There was only one solution. One boy was very skinny and looked like he could fit, with some work, through bars in the exit pipe. We decided to try to fit him through. He didn’t want to go in of course and thought it was a bad idea, but it was the only way.
We thought that if somehow he could get to the other side, he might be able to open up the bars so we could escape. It was so dark that it was too hard to tell where anything was. The plan was so foolish at the time, but our insane desperation was what was driving us. It took a lot of twisting and turning and help before he got out.
He searched forever but could not find anything that would somehow assist in our escape.
“I’m going down,” he said.
He slid down the pipe, but all of the sudden we heard this big thump.

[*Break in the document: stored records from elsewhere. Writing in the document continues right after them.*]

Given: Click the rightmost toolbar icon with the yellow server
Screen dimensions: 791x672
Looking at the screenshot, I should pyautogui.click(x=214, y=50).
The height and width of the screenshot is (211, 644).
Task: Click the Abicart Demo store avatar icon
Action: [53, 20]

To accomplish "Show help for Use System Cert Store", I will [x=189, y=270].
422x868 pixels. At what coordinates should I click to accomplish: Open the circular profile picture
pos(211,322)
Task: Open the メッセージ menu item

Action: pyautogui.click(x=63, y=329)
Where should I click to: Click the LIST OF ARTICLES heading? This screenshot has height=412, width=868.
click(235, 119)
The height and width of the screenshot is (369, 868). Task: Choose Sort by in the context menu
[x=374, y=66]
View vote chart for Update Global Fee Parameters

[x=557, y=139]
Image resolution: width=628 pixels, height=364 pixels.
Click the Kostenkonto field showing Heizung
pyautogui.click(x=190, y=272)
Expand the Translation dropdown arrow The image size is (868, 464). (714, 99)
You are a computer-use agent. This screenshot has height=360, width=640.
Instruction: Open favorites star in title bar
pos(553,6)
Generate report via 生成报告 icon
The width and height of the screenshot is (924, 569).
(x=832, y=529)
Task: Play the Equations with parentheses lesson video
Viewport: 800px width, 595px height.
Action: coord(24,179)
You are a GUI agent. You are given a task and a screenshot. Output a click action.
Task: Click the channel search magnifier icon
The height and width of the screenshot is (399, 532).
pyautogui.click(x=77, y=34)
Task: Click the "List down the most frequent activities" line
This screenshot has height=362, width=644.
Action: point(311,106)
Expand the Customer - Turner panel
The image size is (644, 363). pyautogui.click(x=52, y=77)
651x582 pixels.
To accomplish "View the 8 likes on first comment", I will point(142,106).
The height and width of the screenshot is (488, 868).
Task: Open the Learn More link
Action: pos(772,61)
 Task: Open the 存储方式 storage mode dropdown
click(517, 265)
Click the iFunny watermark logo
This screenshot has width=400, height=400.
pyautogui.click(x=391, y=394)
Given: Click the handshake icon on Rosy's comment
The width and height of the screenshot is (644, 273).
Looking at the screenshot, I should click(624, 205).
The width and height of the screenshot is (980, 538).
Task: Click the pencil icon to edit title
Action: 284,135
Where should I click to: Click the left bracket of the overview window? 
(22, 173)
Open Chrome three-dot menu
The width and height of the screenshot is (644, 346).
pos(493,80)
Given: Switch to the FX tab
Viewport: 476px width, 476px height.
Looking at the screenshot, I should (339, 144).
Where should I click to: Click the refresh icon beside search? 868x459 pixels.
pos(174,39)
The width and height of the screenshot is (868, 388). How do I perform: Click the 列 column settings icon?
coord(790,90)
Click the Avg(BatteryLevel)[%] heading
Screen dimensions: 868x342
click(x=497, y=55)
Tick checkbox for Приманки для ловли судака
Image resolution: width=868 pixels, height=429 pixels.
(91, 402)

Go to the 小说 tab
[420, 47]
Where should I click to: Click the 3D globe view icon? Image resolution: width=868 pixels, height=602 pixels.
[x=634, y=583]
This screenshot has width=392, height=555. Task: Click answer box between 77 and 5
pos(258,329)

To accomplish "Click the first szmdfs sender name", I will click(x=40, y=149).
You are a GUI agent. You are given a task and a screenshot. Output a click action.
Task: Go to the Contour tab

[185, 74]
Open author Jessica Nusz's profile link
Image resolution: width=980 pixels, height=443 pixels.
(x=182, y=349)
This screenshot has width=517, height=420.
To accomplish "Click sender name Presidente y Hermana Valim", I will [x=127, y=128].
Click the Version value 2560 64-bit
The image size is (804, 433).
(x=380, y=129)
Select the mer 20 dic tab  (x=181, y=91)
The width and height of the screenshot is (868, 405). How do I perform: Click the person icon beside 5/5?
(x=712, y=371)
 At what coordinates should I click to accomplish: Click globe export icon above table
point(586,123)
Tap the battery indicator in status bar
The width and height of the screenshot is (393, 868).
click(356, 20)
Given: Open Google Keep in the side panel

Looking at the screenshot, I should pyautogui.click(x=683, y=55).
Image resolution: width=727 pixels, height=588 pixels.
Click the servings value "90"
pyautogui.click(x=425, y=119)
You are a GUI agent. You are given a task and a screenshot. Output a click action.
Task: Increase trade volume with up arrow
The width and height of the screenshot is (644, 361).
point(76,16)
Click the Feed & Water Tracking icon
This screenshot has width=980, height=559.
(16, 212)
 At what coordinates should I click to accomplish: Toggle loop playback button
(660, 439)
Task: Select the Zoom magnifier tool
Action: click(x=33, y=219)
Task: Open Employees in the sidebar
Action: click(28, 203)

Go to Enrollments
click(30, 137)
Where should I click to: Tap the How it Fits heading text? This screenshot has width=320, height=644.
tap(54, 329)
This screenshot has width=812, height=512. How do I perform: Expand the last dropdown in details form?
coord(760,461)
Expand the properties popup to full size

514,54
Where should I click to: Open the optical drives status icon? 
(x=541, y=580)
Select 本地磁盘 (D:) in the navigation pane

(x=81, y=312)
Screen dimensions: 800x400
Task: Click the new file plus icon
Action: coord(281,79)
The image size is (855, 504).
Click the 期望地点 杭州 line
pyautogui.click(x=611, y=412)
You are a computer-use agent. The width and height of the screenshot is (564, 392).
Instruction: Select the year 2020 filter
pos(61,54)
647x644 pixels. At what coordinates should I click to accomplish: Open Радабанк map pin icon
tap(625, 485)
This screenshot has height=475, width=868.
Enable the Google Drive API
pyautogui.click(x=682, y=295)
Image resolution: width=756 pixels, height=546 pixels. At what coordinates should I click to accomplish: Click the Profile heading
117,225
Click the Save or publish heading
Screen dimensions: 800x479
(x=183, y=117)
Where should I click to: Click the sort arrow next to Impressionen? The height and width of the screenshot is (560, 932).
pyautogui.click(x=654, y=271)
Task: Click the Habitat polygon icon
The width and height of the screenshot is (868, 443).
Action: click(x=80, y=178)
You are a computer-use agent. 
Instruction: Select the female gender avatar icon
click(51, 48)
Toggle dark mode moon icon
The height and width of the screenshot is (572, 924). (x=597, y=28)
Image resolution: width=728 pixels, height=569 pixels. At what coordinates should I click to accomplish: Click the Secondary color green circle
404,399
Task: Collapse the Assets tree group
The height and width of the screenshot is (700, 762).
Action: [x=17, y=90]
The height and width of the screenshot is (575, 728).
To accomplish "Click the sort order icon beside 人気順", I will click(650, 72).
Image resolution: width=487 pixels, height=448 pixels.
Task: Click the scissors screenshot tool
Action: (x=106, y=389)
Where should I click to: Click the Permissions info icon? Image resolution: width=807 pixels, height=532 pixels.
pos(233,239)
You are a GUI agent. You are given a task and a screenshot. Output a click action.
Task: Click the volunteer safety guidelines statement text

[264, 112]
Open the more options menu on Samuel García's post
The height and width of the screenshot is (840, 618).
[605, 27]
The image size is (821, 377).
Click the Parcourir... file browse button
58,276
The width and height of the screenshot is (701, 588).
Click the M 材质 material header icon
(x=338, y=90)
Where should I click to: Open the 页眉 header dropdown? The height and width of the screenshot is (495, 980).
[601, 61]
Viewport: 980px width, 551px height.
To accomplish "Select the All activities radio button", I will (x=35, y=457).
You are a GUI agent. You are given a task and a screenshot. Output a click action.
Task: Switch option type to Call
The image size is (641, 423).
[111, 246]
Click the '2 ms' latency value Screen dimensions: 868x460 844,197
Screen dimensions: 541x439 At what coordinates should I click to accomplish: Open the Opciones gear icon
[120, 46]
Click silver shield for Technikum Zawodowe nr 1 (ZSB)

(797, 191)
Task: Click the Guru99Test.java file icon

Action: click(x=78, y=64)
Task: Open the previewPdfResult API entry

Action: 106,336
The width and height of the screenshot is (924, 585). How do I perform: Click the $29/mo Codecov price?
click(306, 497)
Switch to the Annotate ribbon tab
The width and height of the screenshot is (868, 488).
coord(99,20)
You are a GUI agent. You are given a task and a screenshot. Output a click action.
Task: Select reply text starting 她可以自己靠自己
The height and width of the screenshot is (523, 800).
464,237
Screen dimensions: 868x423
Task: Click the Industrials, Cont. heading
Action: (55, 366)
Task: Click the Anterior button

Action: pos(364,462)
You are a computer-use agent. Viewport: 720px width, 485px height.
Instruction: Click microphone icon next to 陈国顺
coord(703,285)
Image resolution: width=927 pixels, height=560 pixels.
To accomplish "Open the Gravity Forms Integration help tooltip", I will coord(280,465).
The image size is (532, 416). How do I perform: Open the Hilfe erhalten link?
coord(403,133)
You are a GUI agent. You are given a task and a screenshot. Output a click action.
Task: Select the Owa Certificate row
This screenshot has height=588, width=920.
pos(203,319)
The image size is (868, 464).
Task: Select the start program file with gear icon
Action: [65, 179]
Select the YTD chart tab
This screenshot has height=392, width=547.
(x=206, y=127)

He yelled that the opening was sealed up and he was stuck inside. We screamed and yelled to him. Suddenly the pipe behind us began to stir. With a huge gush water blasted out it went straight through the cage into the sealed pipe where we knew our friend would drown.
“No!” I screamed.
I was not about to lose another friend. It seemed that every friend I ever made I was forced to lose. I just couldn’t. I began shaking the cage. I kept shaking it and shaking it. Screaming and crying all at once. My friend was going to die! We were going to die! It was all over. We all grabbed on to the top of the cage and helped each other’s feet up so that we were the highest possible.
The water filled up to the very top of the cage where we were, but then it stopped. The cage bars lifted and the water rushed us into the pipe. We fell down a long dark tunnel and eventually flew out into a giant river where we were rushed by a heavy current downstream. Water was pulling me under and pushing forward at an intense speed.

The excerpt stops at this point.